Während er sprach, hörte ich in meinem Kopf eine Stimme flüstern:
Du bist hinreißend … wunderschön.
Ich sah mich überrascht um. Wessen Gedanken hatte ich denn
jetzt schon wieder versehentlich gelesen? Am Tisch neben uns saß
ein älteres Paar. Links davon in einer Ecke tuschelten drei Damen,
die aussahen, als kämen sie gerade von einem Treffen der unbefriedigten
Hausfrauen. Sie tranken Prosecco und rauchten Kette. Also
von schön und hinreißend war hier weit und breit keine Spur. Vielleicht
sollte ich lieber Wasser trinken, statt Bier.
„Wir würden uns das Gebäude gern ansehen, Herr Grigorescu,
sollen wir fahren?“, unterbrach Vater meine Gedankengänge.
„Gerne. Darf ich Sie in meinem Wagen mitnehmen, Herr Bergmann?“
Alexei musterte mich.
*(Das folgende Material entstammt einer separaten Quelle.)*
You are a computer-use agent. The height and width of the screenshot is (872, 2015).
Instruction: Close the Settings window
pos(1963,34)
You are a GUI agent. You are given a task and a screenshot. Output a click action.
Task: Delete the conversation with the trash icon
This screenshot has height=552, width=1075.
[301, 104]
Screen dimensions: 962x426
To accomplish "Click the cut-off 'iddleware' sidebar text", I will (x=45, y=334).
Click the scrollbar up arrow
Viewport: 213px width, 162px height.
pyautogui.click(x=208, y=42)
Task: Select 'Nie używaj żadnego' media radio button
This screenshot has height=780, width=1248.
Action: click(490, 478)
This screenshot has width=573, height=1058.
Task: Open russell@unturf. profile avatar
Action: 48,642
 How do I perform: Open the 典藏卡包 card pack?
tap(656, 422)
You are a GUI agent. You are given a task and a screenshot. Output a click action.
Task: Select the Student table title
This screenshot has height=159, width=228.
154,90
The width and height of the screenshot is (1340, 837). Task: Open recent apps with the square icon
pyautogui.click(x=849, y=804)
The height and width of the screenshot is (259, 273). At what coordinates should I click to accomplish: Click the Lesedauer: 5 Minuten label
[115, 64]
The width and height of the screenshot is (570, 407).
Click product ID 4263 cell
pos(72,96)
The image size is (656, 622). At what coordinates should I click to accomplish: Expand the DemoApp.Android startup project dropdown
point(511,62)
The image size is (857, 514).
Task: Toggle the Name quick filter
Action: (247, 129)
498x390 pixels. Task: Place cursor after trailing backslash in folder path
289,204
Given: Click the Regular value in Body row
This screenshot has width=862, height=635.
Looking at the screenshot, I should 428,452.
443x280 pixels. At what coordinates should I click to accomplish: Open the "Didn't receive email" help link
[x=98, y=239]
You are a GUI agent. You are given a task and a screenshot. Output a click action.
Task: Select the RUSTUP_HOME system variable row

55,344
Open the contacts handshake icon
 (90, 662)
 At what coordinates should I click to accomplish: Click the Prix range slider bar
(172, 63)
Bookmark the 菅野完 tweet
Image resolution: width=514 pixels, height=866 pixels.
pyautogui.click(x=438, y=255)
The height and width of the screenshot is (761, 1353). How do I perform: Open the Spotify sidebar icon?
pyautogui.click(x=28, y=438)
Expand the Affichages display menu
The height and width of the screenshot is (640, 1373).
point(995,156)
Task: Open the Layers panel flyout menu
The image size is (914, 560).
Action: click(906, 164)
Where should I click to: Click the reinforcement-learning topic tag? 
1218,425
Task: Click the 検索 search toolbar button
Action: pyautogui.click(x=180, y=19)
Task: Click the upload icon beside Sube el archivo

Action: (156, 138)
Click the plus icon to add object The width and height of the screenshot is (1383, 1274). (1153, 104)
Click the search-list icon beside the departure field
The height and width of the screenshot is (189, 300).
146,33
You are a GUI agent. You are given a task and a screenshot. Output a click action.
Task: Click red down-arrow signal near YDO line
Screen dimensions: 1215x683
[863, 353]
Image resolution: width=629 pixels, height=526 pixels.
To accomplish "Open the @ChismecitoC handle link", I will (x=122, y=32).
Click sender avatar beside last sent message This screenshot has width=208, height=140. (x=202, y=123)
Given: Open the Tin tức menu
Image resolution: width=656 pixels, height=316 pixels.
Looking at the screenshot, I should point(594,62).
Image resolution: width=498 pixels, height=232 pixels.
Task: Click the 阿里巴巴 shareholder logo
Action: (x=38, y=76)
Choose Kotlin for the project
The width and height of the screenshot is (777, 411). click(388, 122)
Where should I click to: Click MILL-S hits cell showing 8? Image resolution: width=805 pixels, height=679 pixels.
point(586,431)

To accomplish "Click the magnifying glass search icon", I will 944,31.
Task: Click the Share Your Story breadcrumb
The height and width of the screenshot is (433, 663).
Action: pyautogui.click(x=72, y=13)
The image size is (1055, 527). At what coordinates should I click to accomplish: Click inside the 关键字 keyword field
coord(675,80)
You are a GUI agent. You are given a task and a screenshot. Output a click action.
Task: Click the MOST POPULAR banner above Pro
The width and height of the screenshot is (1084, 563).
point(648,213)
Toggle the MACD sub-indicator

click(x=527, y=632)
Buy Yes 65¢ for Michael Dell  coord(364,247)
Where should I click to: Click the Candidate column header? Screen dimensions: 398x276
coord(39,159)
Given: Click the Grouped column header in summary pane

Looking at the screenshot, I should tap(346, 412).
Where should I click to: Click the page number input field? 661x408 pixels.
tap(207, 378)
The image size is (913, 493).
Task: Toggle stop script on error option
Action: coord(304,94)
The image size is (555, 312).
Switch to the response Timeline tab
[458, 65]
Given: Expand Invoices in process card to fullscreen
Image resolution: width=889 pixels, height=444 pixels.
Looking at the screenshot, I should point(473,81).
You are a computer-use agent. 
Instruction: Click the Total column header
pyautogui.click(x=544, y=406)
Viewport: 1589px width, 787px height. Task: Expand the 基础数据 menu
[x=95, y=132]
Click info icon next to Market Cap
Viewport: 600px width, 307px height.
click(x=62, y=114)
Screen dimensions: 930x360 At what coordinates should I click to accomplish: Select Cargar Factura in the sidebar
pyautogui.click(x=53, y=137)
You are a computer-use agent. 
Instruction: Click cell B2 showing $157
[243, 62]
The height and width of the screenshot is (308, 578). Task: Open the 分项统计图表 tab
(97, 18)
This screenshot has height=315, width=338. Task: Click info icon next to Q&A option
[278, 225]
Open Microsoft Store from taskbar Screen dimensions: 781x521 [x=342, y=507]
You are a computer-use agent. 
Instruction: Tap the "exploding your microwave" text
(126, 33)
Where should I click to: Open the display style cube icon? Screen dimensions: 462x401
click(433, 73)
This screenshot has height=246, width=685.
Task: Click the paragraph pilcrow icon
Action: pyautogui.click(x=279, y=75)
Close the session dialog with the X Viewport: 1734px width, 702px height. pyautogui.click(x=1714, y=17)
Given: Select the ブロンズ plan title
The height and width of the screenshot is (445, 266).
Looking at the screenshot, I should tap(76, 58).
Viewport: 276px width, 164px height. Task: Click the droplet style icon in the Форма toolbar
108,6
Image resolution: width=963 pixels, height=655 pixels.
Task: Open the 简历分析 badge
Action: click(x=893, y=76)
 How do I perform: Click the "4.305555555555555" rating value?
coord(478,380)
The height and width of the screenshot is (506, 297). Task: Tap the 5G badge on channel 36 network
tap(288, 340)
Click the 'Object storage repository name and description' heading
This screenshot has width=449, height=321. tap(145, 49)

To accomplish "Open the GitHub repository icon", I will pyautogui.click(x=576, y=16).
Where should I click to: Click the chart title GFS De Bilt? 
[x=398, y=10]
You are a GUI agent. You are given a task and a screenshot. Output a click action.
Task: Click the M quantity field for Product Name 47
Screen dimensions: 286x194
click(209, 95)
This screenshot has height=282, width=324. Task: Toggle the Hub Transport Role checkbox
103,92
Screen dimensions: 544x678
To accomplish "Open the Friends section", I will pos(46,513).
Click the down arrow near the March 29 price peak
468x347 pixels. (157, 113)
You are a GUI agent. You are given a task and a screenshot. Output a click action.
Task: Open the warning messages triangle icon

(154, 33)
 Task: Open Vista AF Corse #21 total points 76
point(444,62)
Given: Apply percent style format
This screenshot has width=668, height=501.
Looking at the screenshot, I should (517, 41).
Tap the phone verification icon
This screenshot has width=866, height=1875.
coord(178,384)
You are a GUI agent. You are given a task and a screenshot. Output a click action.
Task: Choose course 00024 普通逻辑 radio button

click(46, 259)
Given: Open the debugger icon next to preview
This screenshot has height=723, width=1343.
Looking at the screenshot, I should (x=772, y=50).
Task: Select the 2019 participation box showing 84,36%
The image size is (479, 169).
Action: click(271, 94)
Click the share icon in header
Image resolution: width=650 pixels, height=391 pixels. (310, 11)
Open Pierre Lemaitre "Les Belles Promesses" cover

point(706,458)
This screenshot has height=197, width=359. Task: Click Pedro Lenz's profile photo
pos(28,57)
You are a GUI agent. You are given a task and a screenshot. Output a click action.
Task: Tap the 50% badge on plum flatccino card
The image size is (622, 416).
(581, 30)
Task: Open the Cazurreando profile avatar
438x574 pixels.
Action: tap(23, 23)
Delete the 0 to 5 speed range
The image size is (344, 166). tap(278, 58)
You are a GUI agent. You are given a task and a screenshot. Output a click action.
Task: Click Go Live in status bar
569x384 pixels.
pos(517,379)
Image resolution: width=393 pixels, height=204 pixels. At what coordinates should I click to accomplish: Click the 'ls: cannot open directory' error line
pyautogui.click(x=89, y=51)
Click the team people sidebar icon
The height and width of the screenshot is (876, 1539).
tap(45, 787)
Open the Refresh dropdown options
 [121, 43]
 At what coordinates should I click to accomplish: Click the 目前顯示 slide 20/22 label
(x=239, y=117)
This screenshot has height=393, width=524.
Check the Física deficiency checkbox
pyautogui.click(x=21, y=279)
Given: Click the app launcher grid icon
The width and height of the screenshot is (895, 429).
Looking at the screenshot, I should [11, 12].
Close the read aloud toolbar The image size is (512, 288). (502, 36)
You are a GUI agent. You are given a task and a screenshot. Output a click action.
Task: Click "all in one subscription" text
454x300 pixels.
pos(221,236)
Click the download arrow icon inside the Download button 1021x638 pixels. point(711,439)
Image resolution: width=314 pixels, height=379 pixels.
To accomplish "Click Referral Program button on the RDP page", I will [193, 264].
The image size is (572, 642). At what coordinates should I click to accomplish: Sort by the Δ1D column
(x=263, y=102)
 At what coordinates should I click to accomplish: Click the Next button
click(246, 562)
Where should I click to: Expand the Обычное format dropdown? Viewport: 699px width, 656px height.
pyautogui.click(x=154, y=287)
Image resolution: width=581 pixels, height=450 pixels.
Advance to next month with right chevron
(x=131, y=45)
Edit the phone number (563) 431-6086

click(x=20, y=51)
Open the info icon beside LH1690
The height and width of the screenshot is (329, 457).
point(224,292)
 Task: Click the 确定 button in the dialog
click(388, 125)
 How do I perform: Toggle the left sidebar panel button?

Ich war überrascht, nickte jedoch.
„Natürlich.“
„Das ist gut“, nickte Vater. „Ich wollte ohnehin unterwegs noch
einen Brief einwerfen, lass dich von Herrn Grigorescu schon mal
herumführen, ich komme sofort nach.“ Er ließ mir gar keine Zeit zu
antworten, schnappte seine Autoschlüssel vom Tisch und nickte
uns zu. „Kümmern Sie sich nicht um die Rechnung, die ist schon
bezahlt. Bis gleich, ich beeile mich!“, rief er hektisch über seine
Schulter, und schon war er verschwunden.
„Ist Ihr Vater immer so impulsiv?“, erkundigte sich Grigorescu
amüsiert.
Ich zuckte mit den Schultern und nickte. Der Klang seiner Stimme
verursachte mir Gänsehaut, ich wusste nicht, woran das lag. Der
Typ war irgendwie seltsam. Er konnte höchstens vier oder fünf
Jahre älter sein als ich, aber er drückte sich aus, als stammte er aus
dem vorletzten Jahrhundert. Mit einem Mal war mir warm, und ich
war froh, als wir kurz darauf auf die Straße traten. Dass es in diesen
Restaurants auch immer so stickig sein musste.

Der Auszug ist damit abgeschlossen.